It is a lot more rare for a relaxed deer to jump the string enough for it to matter. If a deer spots you and is hyped up, then it will jump the string on even a longbow shooting a heavy log arrow (and that setup is quieter than any compound) because the deer is waiting to react to a threat and their hearing is good enough to hear any bow. I wonder if they react much more strongly to a louder bow given the exact same body language/internal state? I don't know and that would be a hard experiment to pull off.
The video above is all about string jumping and has videos of animals being shot with slow heavy setups and light fast setups.
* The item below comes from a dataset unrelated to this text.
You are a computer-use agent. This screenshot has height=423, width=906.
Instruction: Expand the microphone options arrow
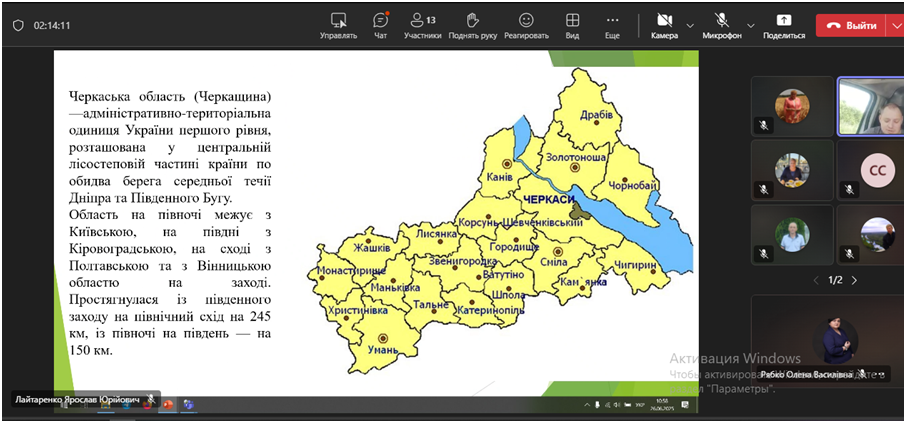pos(751,25)
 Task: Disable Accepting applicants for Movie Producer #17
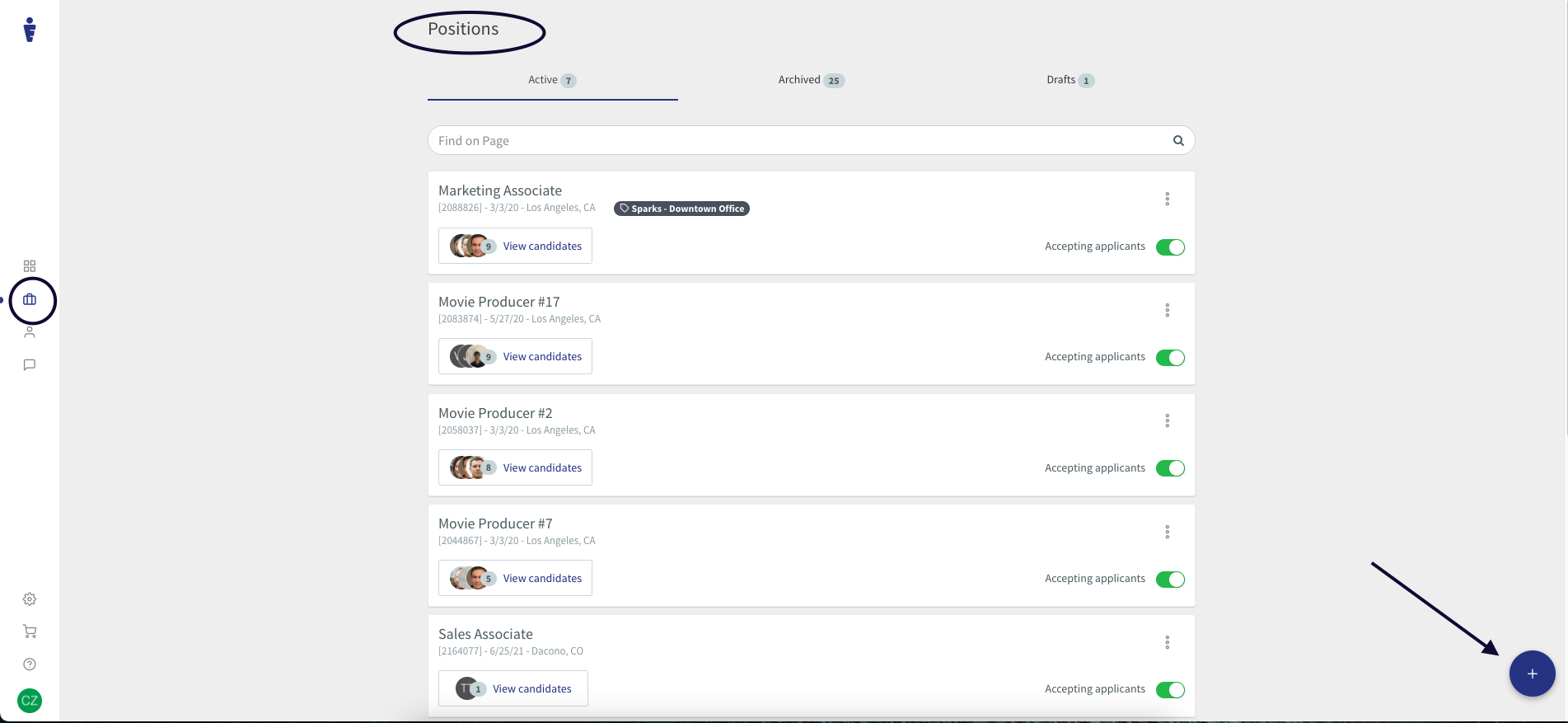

Good info.

I know my POA is different with an alert deer vs one that’s clueless.
 
@Red Beard and I both scored twofers with heavy foc arrows this season... My arrow zipped thru deer #1 and entered deer#2....I didn't get a good enough look at deer#2 to determine how well the arrow penetrated or even where the arrow hit the deer... But it was stuck in there enough to were I never found my arrow...... He had much better luck... Maybe he will throw in his experience. Not sure if that is a positive or a negative for heavy arrows or not. I keep it under 30 and I know no matter what the animal is gonna jump. My bow is somewhere near 55pd draw, 28" draw length, and 29"arrow. I know it shoots slower than 200fps because the 200ezv insert tells me so. .I am accurate and confident with them so I happy....another benefit (major benefit) is the heavier u go the quieter ur bow becomes
 
I sniffed the dust, but before I had ever heard of the RF. I spined up added 100gr up front. I'm somwhere around 540. It's a plain 340 spine with an extra 100 grains up front. I did not insert tune or nock tune, but I will next time. I've walkways shot G5 Montecs or ST mags.

In 6 years I bonked 2 does, center scapula hits, so it warranted change. Switched arrow set ups 2 & 1/2 years ago and won't go back. The first deer I shot with the new arrow was center scapula (not on purpose) and the arrow passed through. Only change was the arrow, broadheads didn't change.